The first two things Celeste Suite asked for when she spent a month in the Salt Lake County jail were a hair tie and a pillow.

Her two older sisters, Sabrena Suite-Mangum and Cassandra Suite-Smith, got her the pillow and the hair tie. But they left the jail wanting to do more, Suite-Mangum said.

“We also knew that there were so many other women that didn’t have the support system our sister does,” Suite-Mangum said on Friday morning at the Salt Lake County Sheriff’s Office. So she and her sister, Cassandra Suite-Smith started raising money to buy pillows for the other women in the jail.

Since launching the fundraiser in October, the sisters have raised more $8,500 — enough to buy more than 600 pillows.

On Friday, Suite-Mangum and Suite-Smith spent Friday morning at the jail, going from pod to pod passing out a pillow to each of the 360 women. The rest of the pillows will be donated to women who come into the jail over the holiday weekend, Suite-Mangum said.

(Tiffany Caldwell | The Salt Lake Tribune) The Suite family — Annette Suite, Cassandra Suite-Smith, Celeste Suite and Sabrena Suite-Mangum — donated more than 600 pillows to the Salt Lake County jail on Friday, Dec. 22, 2017. Salt Lake County Sheriff Rosie Rivera, Lt. Brent Dietrich and Chief Deputy Matt Dumont accepted a ceremonial pillow.

There were about 2,000 people in the jail on Friday. For now, at least, only the women received pillows.

“Most of the women in jail are actually mothers, are the primary caregivers, so it’s a particularly difficult time,“ Suite-Mangum said.

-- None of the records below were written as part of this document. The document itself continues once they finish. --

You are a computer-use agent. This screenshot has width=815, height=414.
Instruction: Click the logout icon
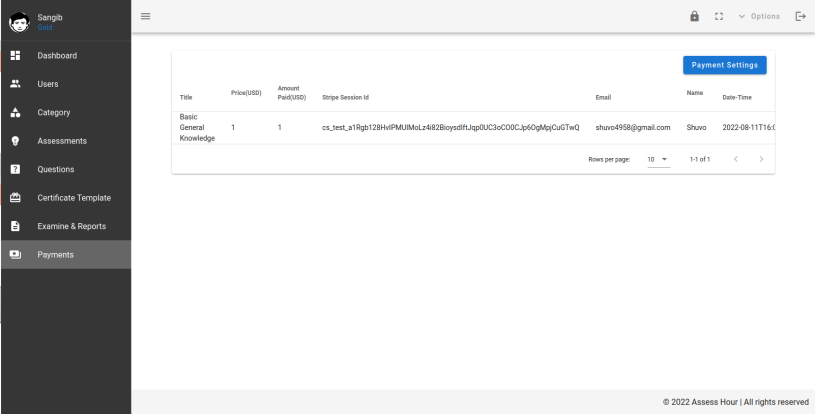click(x=799, y=16)
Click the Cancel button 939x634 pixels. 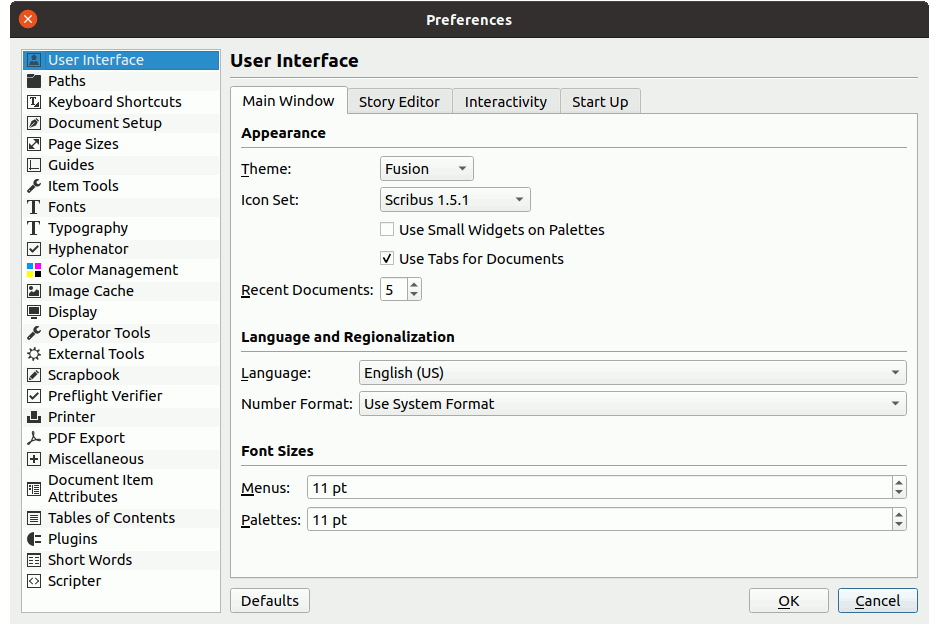point(877,601)
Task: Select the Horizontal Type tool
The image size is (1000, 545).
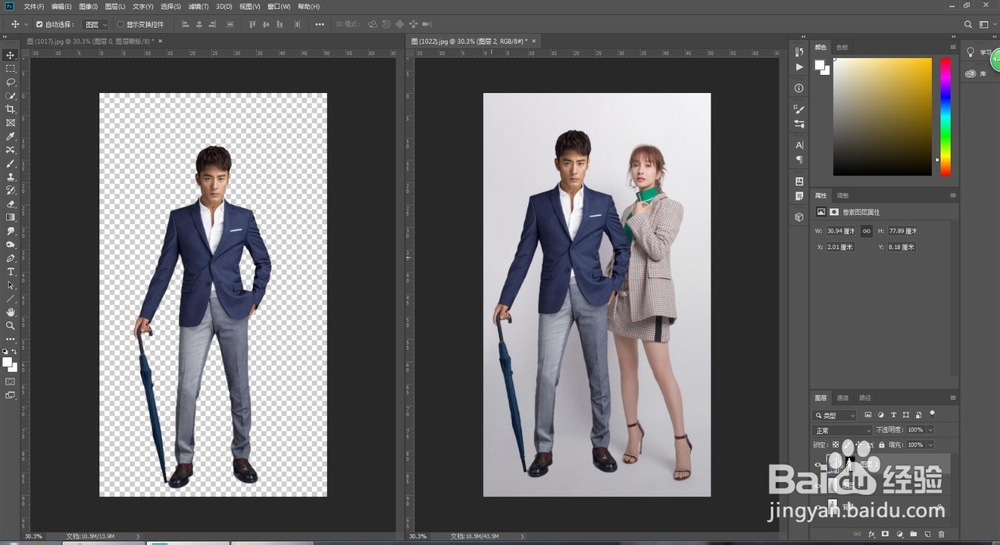Action: (10, 271)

When someone arrives at the Salt Lake County jail, they receive plastic, croc-like shoes, clothes, soap, a toothbrush, a cup, sheets and a blanket. They don’t receive a free pillow. Providing each of the 2,000 inmates would be expensive for the county since, for health reasons, the jail can’t reuse pillows when inmates leave, said Salt Lake County Sheriff Rosie Rivera.

Inmates can buy a pillow, for $13, “one of the most expensive, or the most expensive thing on the commissary list,” Celeste Suite said.

The $13 is pricy for many of the inmates, and the pillows can take anywhere from a few days to a week and a half to arrive, Suite said. So many women resort to bunching up their sheets, or propping up their heads on their arms or their plastic shoes when they sleep on their three-inch mattresses on their metal bunk beds.

In her pod of about 60 people, maybe seven or eight had pillows, she said.

“There’s not many people who have the support,” she said. “Somebody has to put money on your books or somebody has to order it for you.”

The pillows mean more to many of the women than merely something soft to sleep on, Rivera said. For Suite, it almost meant hope, she said Friday morning.

One woman kissed and hugged the pillow she received as she took it back to her cell, according to a Facebook post from the Salt Lake County Sheriff’s Office.

“We would never have known that that pillow was so important to someone had [Celeste Suite] not brought that forward,” Rivera said. “I do believe that some of these folks who got a pillow today may make a change in their life as well.”

Suite said when she talked to other women in the jail about her sisters’ fundraiser, it inspired them to do better.

“It’s the smallest things ... ,” she said, trailing off as her her voice broke. “It’s going to help a lot of people. These people that don’t have anyone, the fact that somebody who doesn’t know them shows that they care about them makes you want to do better.”

(Tiffany Caldwell | The Salt Lake Tribune) The Suite family — Annette Suite, Cassandra Suite-Smith, Celeste Suite and Sabrena Suite-Mangum — donated more than 600 pillows to the Salt Lake County jail on Friday, Dec. 22, 2017. Salt Lake County Sheriff Rosie Rivera, Lt. Brent Dietrich and Chief Deputy Matt Dumont accepted a ceremonial pillow.